This is what we have at the momement.

SELECT *
FROM orders o,
  LATERAL TABLE (rates(o.ordertime))
  ON o.currency = r.currency

The TableFunction "rates" was registered in the catalog and parameterized
to the "rates_history" append-only table, the key was set to "currency",
and the time attribute was declared.

# SUMMARY

IMO we should in the long run aim to define temporal tables either as
upsert retraction tables and views on append-only tables and join them
using the "FOR SYSTEM_TIME AS OF x" syntax.
I guess it is debatable whether we need to decare to track history for
these tables (which we don't actually do) or if we do it by convention if
the table has a time attribute.
It should be (relatively) easy to get this to work for retraction tables
which will be supported soon.
It will be more work for views because we need to improve the time
attribute handling with MAX() aggregations.
The "FOR SYSTEM_TIME AS OF x" is already supported for LookupTableSources
and would "only" need to be adapted to work on temporal tables.
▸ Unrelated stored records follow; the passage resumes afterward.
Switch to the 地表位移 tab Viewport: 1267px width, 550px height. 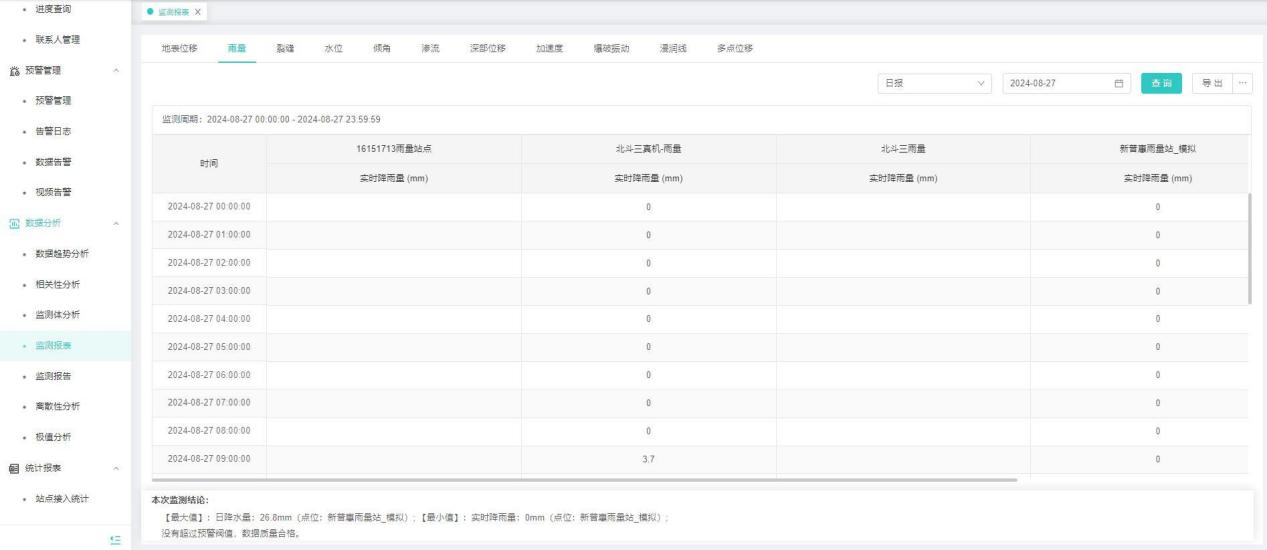coord(180,48)
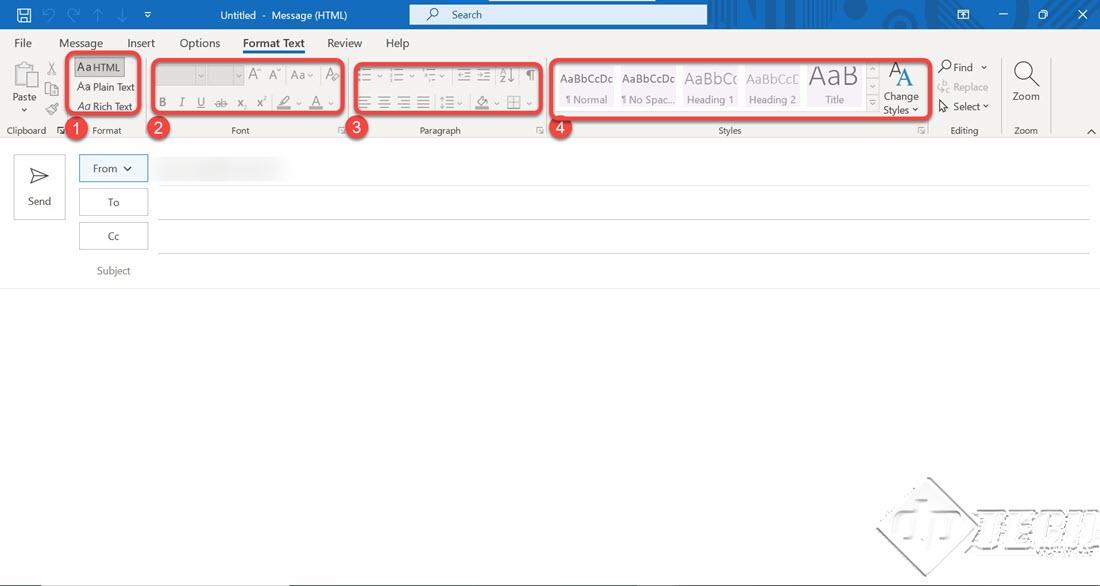Viewport: 1100px width, 586px height.
Task: Show paragraph marks with pilcrow icon
Action: [x=530, y=75]
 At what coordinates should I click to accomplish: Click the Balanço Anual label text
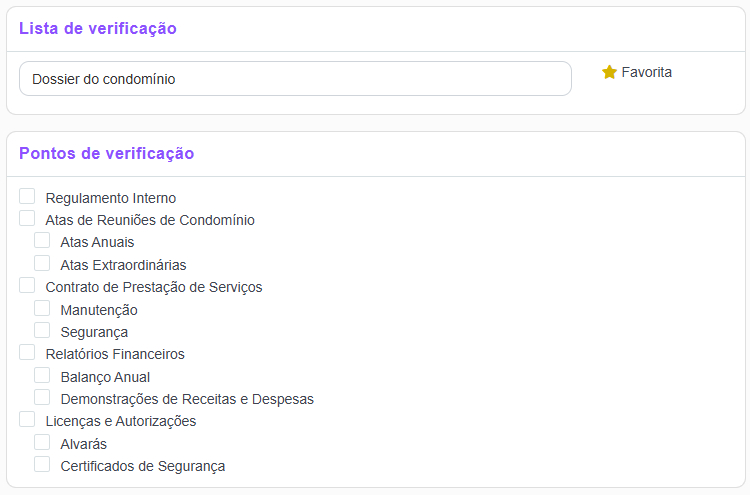coord(105,377)
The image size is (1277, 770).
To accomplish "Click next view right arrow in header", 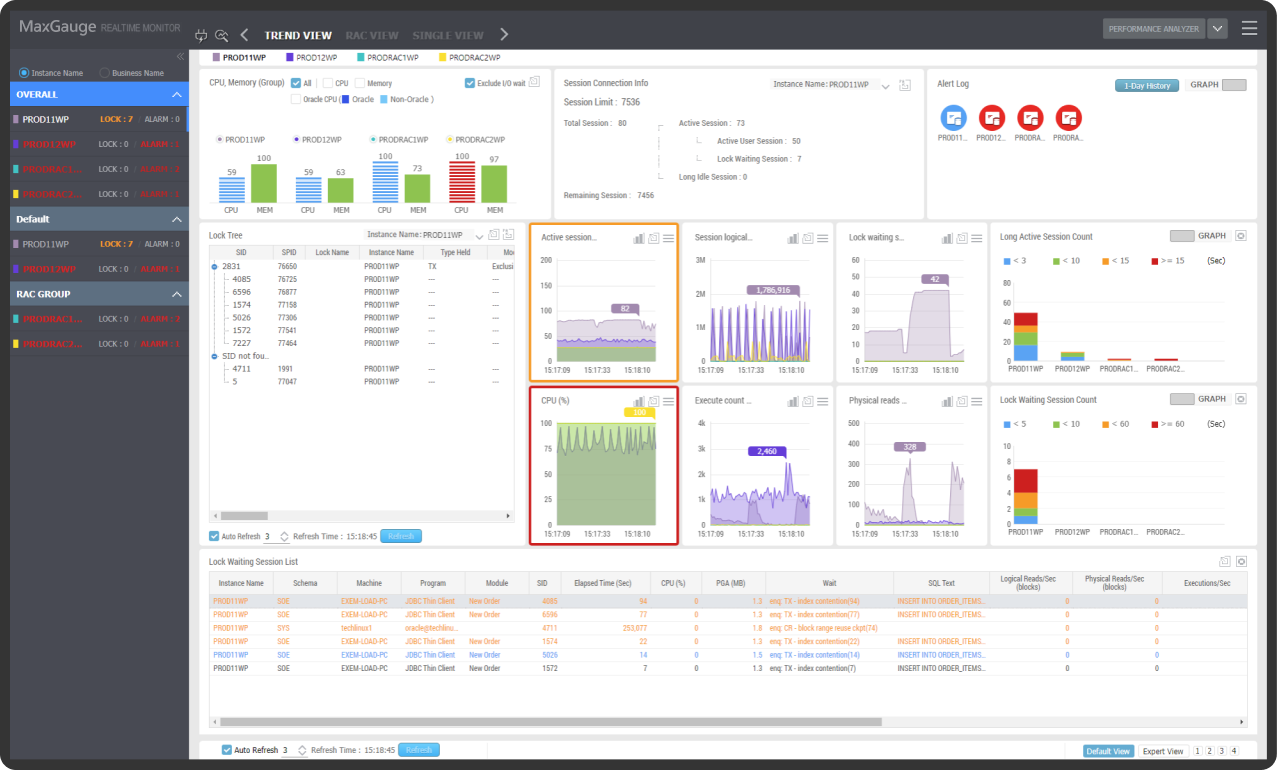I will [504, 35].
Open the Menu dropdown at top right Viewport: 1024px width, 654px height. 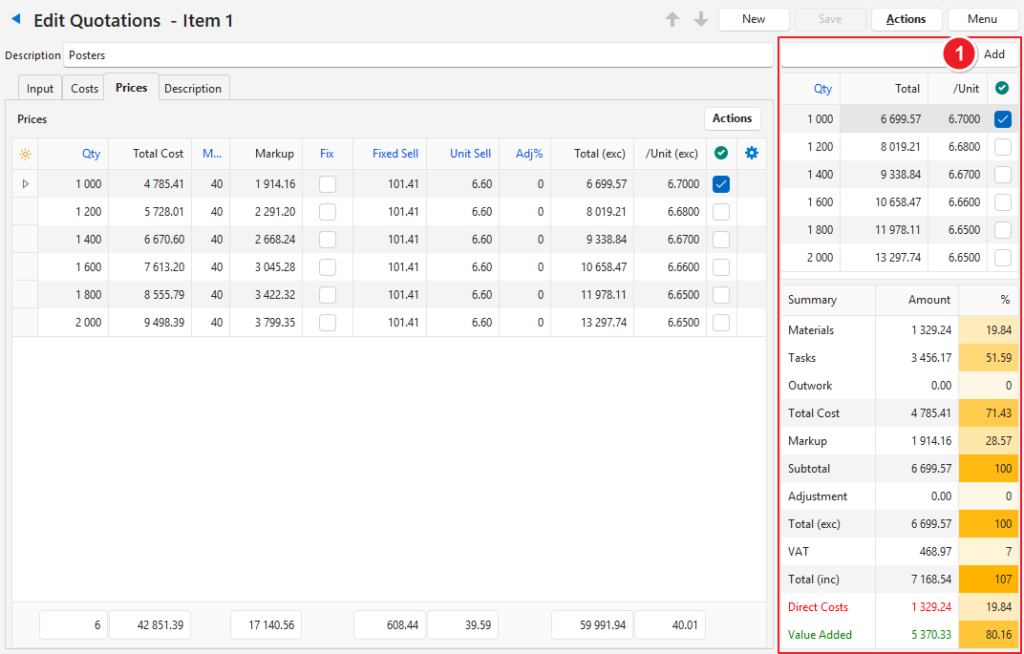[x=982, y=19]
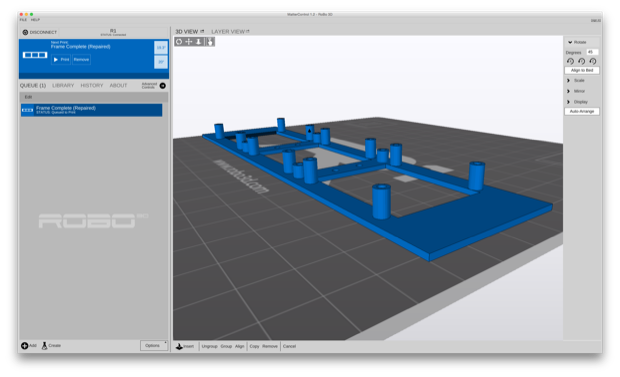Viewport: 620px width, 377px height.
Task: Open the LIBRARY tab
Action: pos(63,85)
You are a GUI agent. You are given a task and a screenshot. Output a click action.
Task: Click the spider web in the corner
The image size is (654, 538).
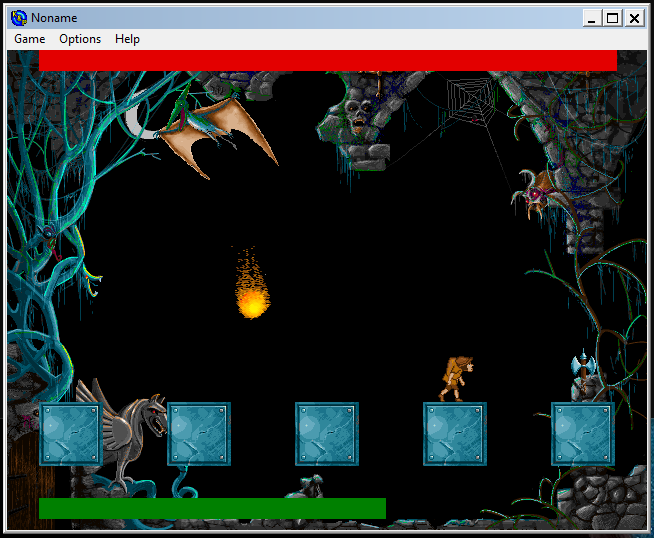pyautogui.click(x=470, y=101)
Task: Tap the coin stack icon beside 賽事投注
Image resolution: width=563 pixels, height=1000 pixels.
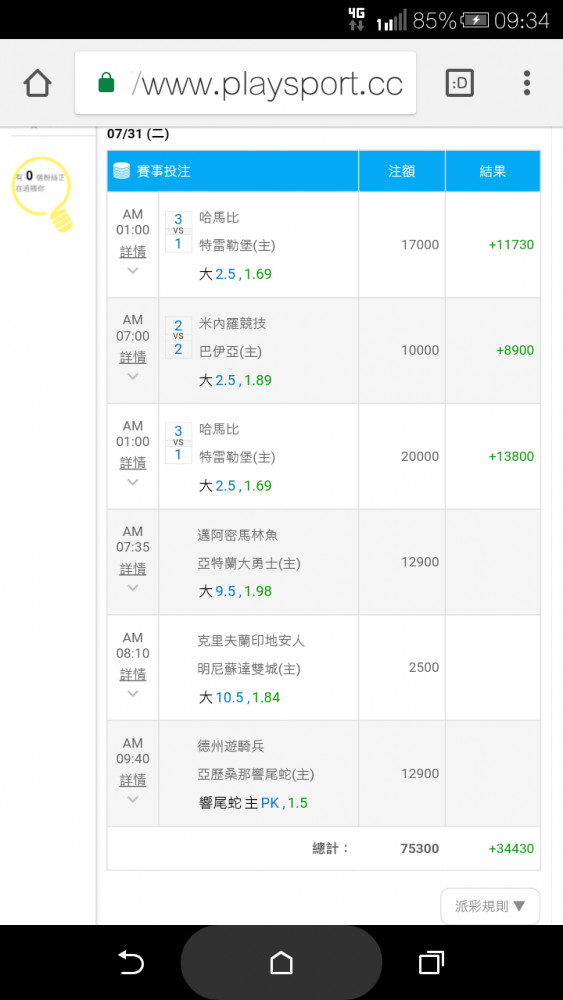Action: 121,171
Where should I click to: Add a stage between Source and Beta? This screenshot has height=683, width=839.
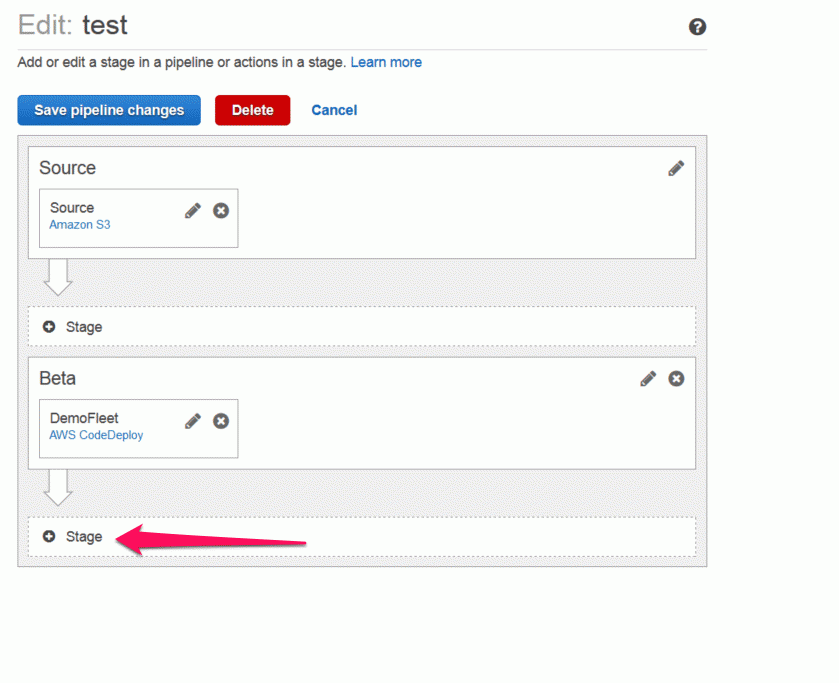click(x=362, y=327)
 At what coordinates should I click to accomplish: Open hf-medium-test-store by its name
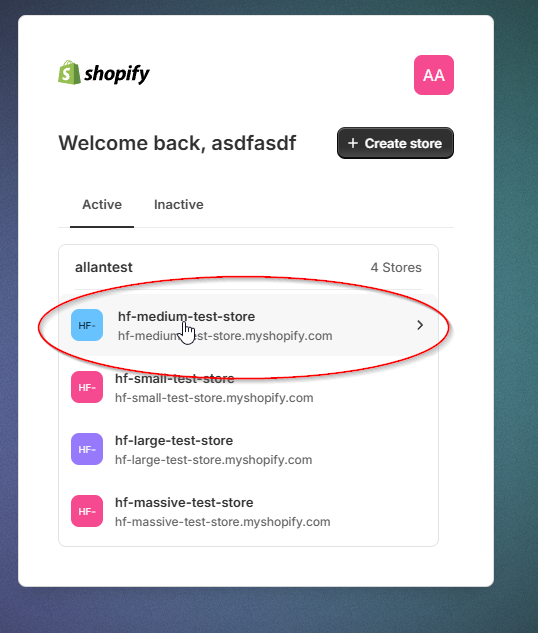pyautogui.click(x=186, y=316)
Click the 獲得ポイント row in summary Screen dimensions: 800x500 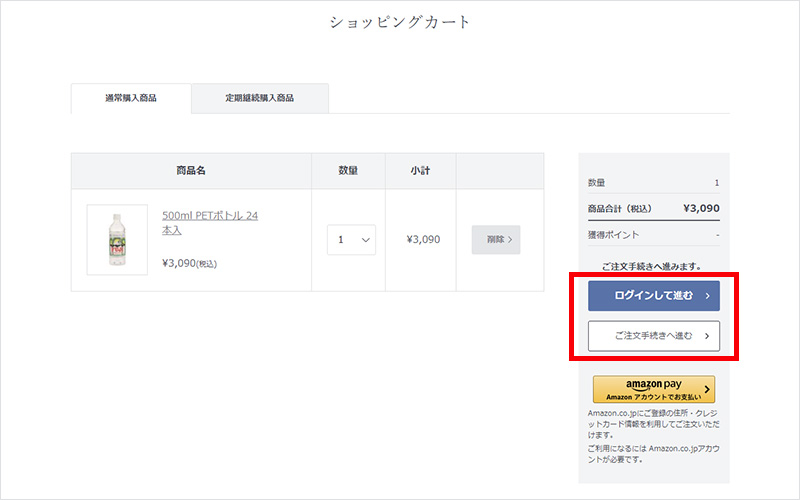[653, 235]
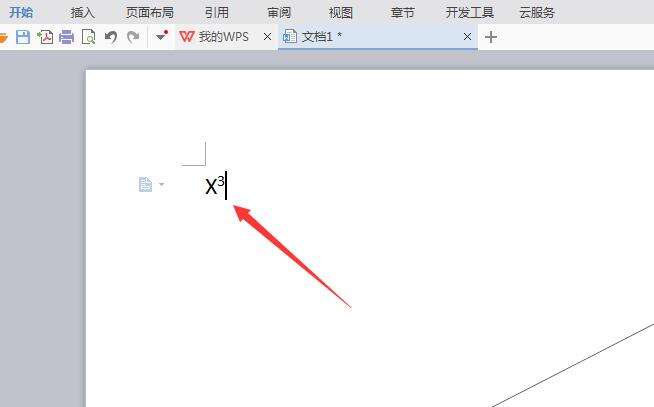The width and height of the screenshot is (654, 407).
Task: Go to the 审阅 ribbon tab
Action: click(x=279, y=13)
Registering parameterized TableFunctions in the catalog seems like quite a
bit of work. We need new DDL syntax, extend the catalog and function
instantiation. This won't be easy, IMO.
If we only support them as TEMPORARY FUNCTION which are not registered in
the catalog it will be easier. The question is whether it is worth the
effort if we decide for the other approach.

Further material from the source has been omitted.